The U.S. military has begun bombing opium production plants in Afghanistan as part of a new strategy targeting Taliban revenue, a top general said Monday.
“Last night, we conducted strikes in northern Helmand [Province] to hit the Taliban where it hurts, in their narcotics financing,” said Gen. John Nicholson, commander of the NATO-led Operation Resolute Support in the country.
Using F-22 attack planes and B-52 bombers, the military says it dropped bombs on labs where the insurgents turn poppies into heroin, as well as “storage facilities where they keep their final product, where they stockpile their money and their command and control,” Nicholson said in a news conference with the Afghan army chief of staff in Kabul.
Nicholson said the Taliban makes an estimated $200 million annually producing opium, with 400 to 500 drug labs in the country. The strikes took out 10 labs, Nicholson said.
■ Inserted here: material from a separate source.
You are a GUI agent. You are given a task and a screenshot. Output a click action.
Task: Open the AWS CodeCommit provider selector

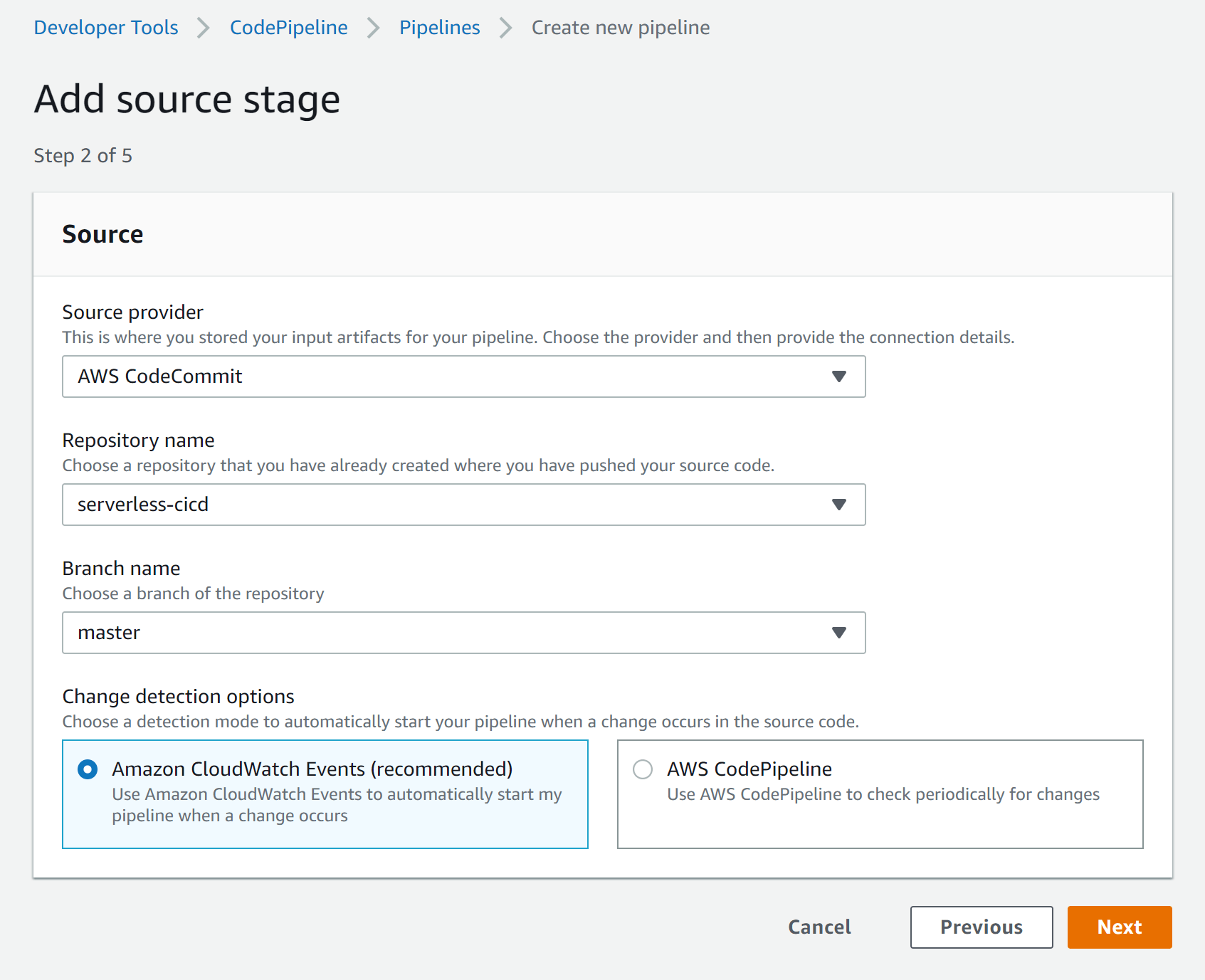(x=463, y=376)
The four-star general said the strikes were part of President Trump’s new policy for Afghanistan, which was rolled out in August and involves sending 3,000 additional troops to the country.
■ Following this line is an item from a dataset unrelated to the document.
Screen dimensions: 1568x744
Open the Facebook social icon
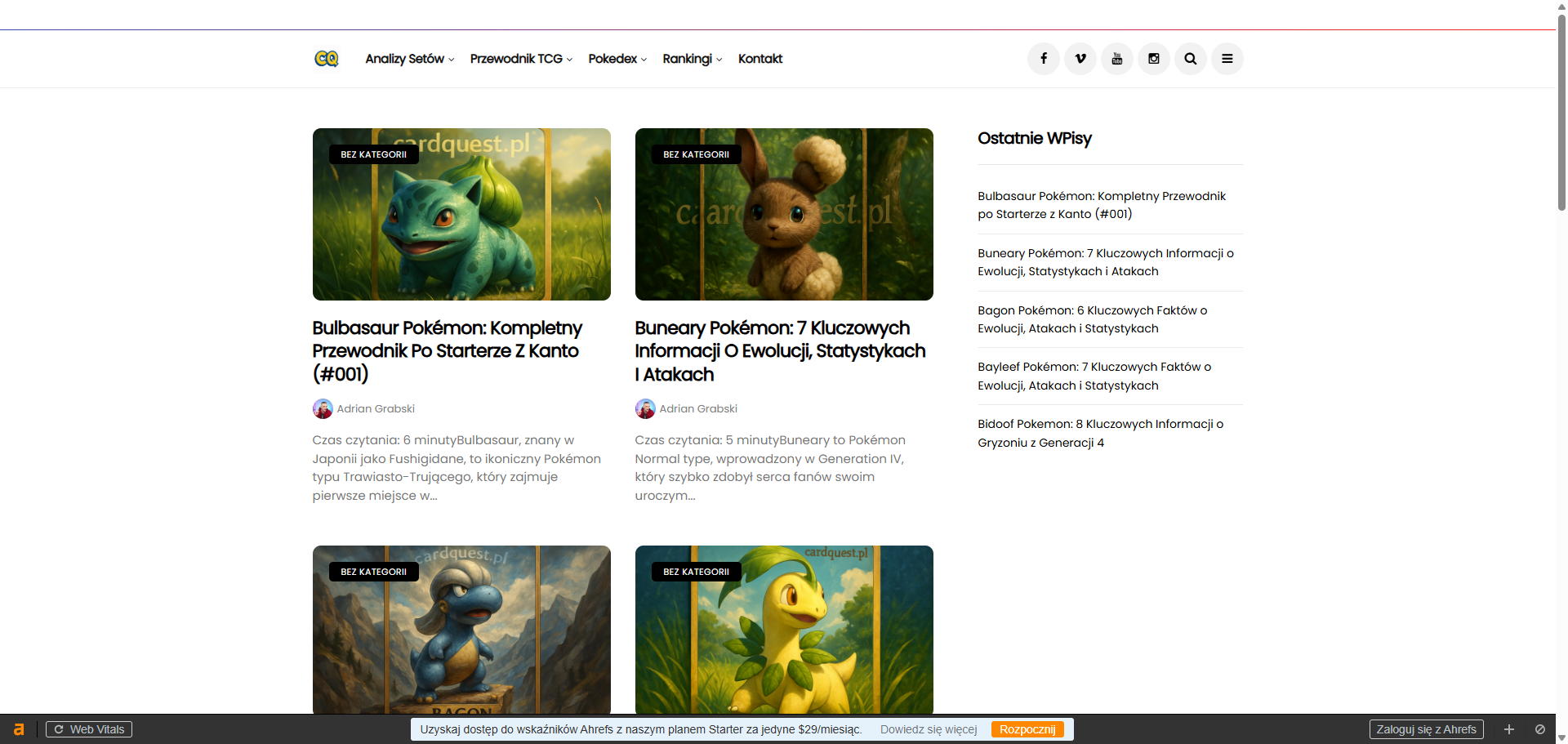coord(1043,59)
“Based on the new authorities I've received in the last 90 days with the U.S. policy announcement, we started developing targets immediately,” he said.
Thirteen drug-trafficking organizations control the opium trade in Afghanistan — seven of which are in Helmand.
“They fight so that they can keep profiting from narcotics trade and other criminal activities,” he said, referring to the Taliban.